2. Description of the Related Art
In a number of different areas, such as voice access to the Internet, ‘reading’ textual information for the blind, and creating audio versions of newspapers, there is a significant problem in ensuring that appropriate attention can be drawn to the sections in a given document and the information they contain. One important attentional cue under such circumstances is a change of voice, for instance from male to female voice. In auditory terms, this has the effect of highlighting that something has changed in the informational content.
Machine-readable documents are a mixture of both mark-up tags, paragraph markers, page breakers, lists and the text itself. The text may further use tags or punctuation marks to provide fine detailed structure of emphasis, for instance, quotation marks and brackets or changing character weight to bold or italic. Furthermore, VoiceXML tags in a document describe how a spoken version should render the structural and informational content.
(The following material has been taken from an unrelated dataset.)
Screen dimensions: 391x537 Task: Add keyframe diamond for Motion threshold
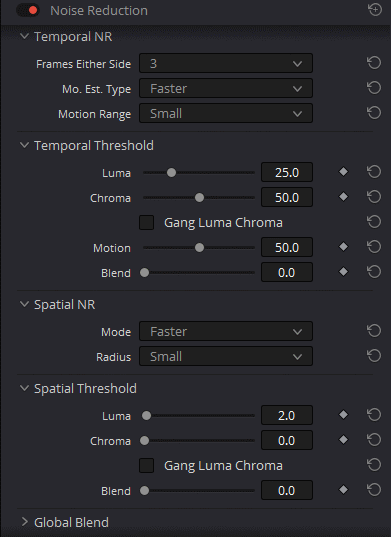click(x=343, y=247)
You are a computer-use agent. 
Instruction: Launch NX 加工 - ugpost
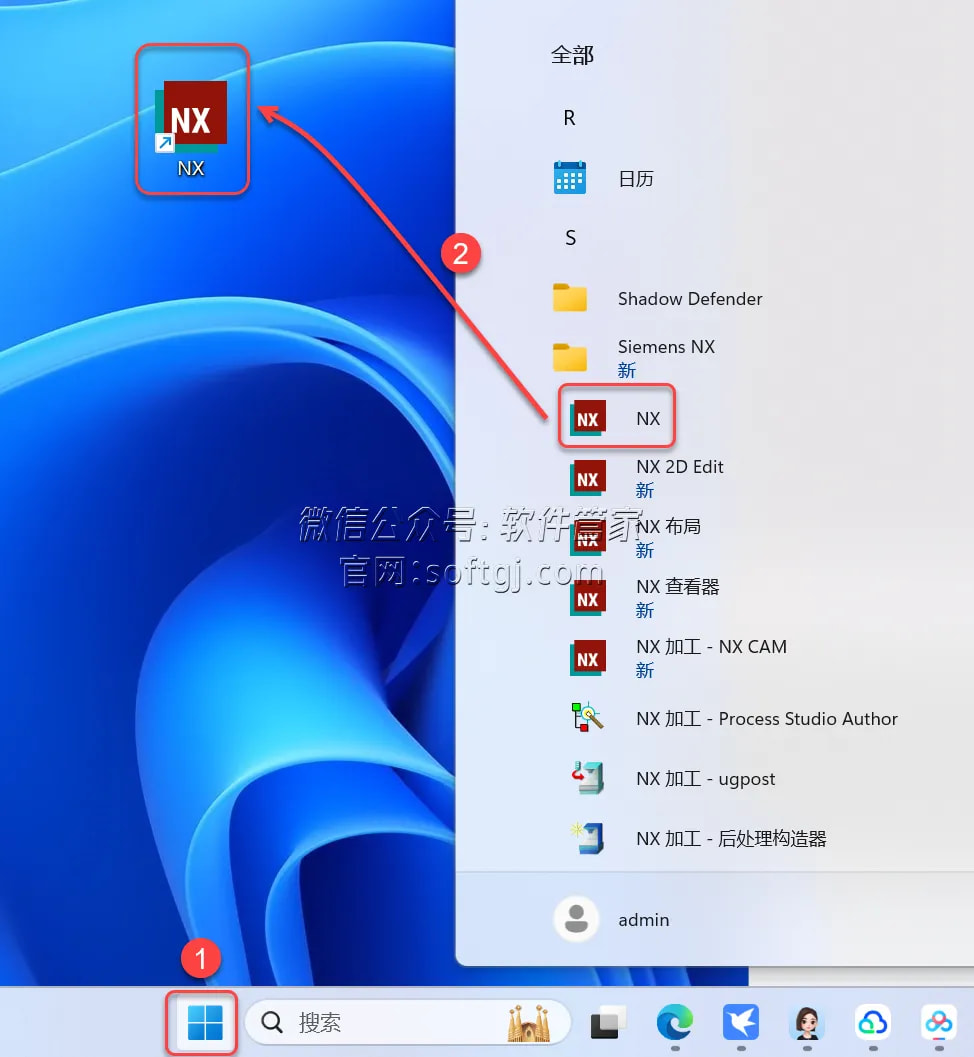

One example of such voice-type switching would be a VoiceXML home page with multiple windows and sections. Each window or section line or section of a dialogue may be explicitly identified as belonging to a specific voice.
A problem with VoiceXML pages is that the VoiceXML tags need to be inserted into a document by the document designer.
Previously, methods have highlighted grouping content together to drive voice-type selection on the basis of document structure alone. In this way, tables for example can be read out intelligently. However, such systems do not supplement this structuring with thematic information to complete the groupings or the better to select appropriate voice characteristics for output.